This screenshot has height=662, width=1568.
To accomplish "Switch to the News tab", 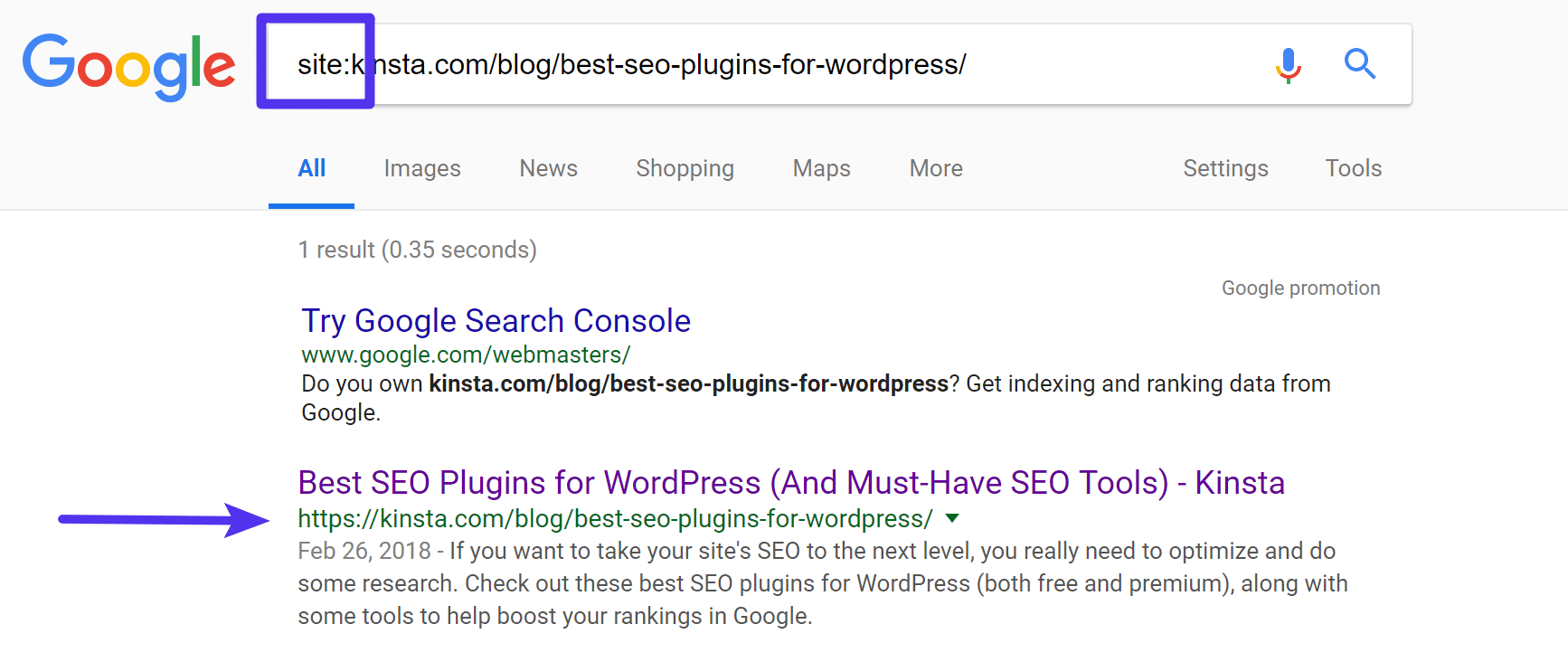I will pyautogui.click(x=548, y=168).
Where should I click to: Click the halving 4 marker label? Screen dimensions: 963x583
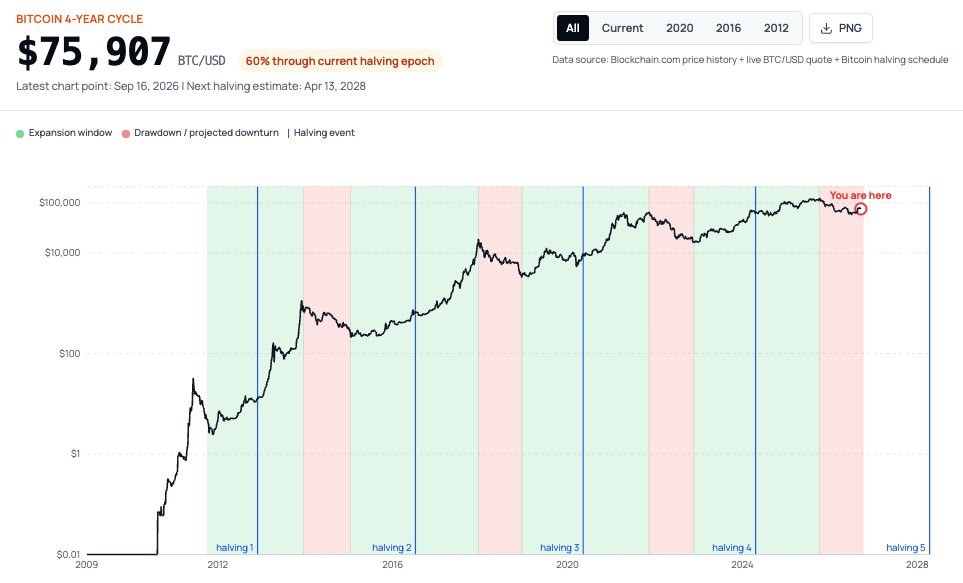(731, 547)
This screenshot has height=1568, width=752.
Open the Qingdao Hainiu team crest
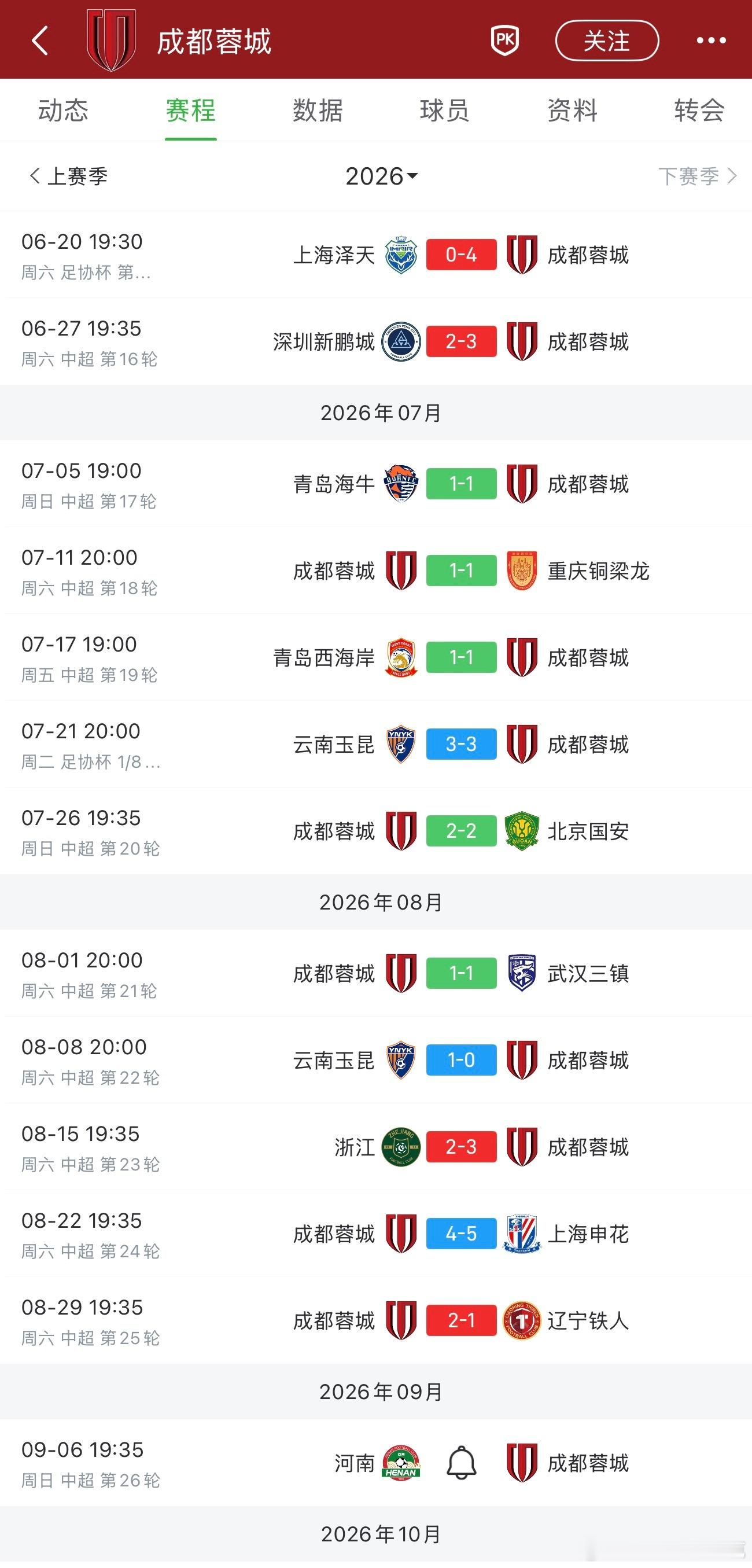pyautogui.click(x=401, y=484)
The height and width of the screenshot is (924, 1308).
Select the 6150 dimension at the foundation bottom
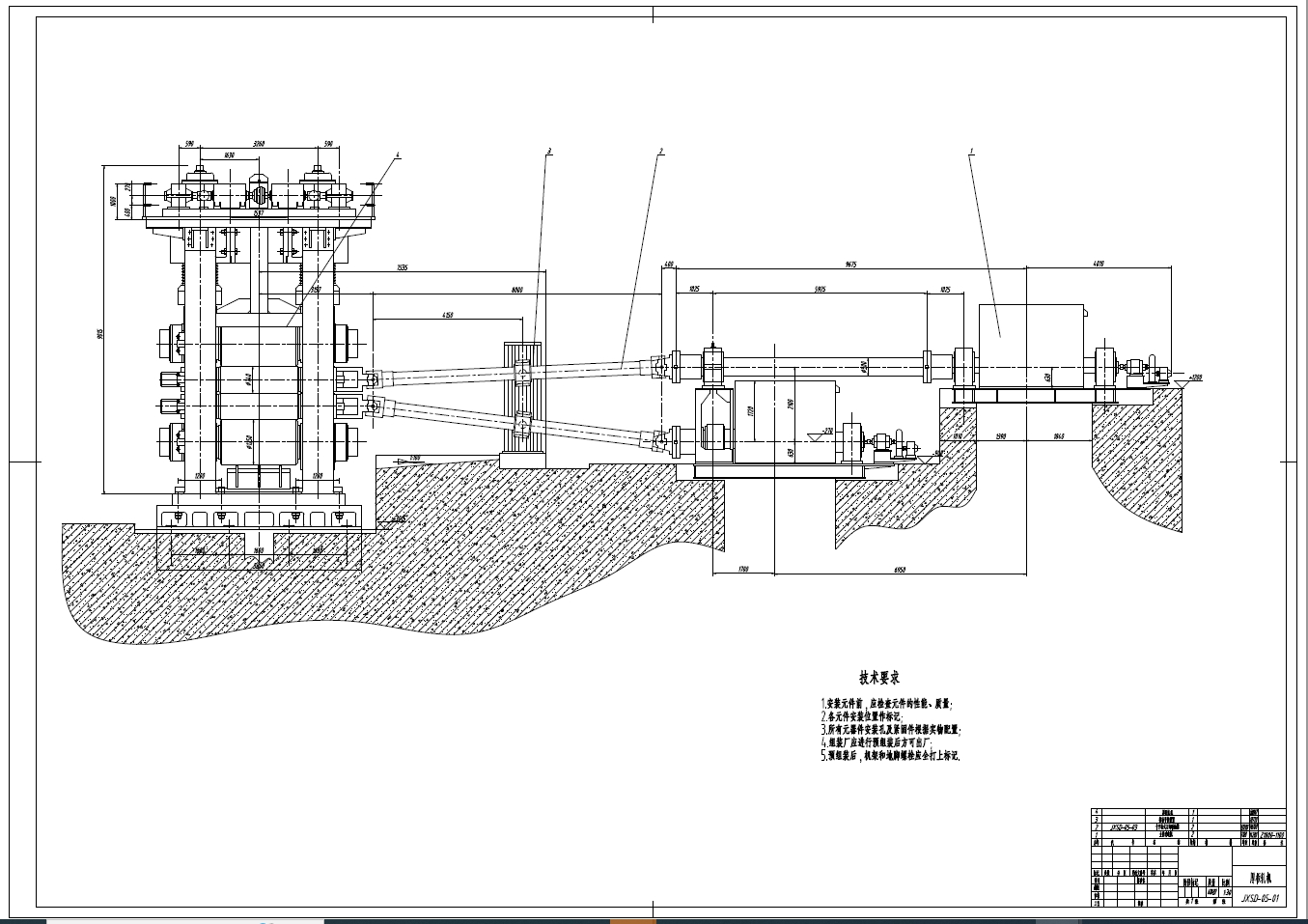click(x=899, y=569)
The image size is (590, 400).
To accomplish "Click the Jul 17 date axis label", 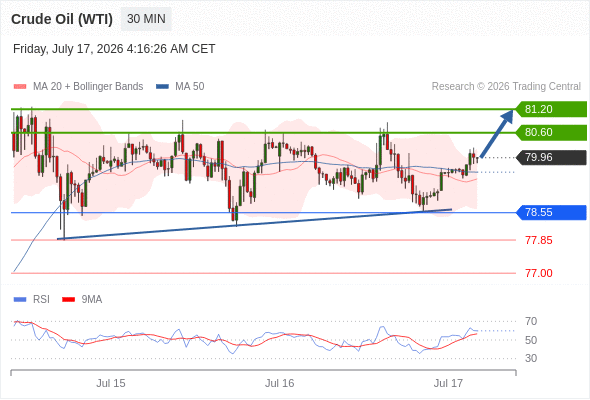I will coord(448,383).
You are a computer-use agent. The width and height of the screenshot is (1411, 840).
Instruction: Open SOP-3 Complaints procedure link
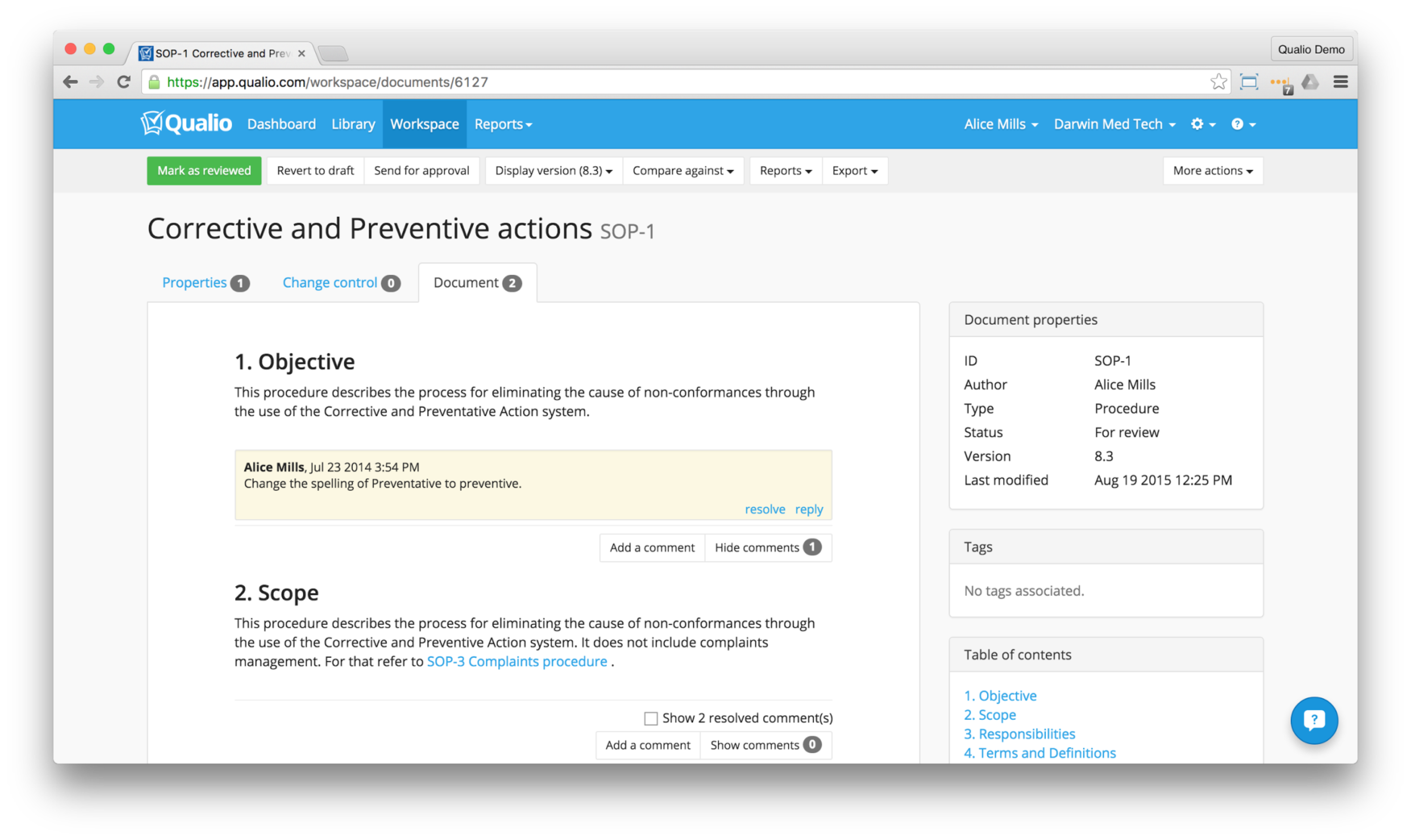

(EXERCISE DIRECTIONS): Where the string "This" appears in a line of the listing, copy that line.

(THE ANSWER):
This screenshot has height=662, width=1568.
This screenshot has height=1568, width=752.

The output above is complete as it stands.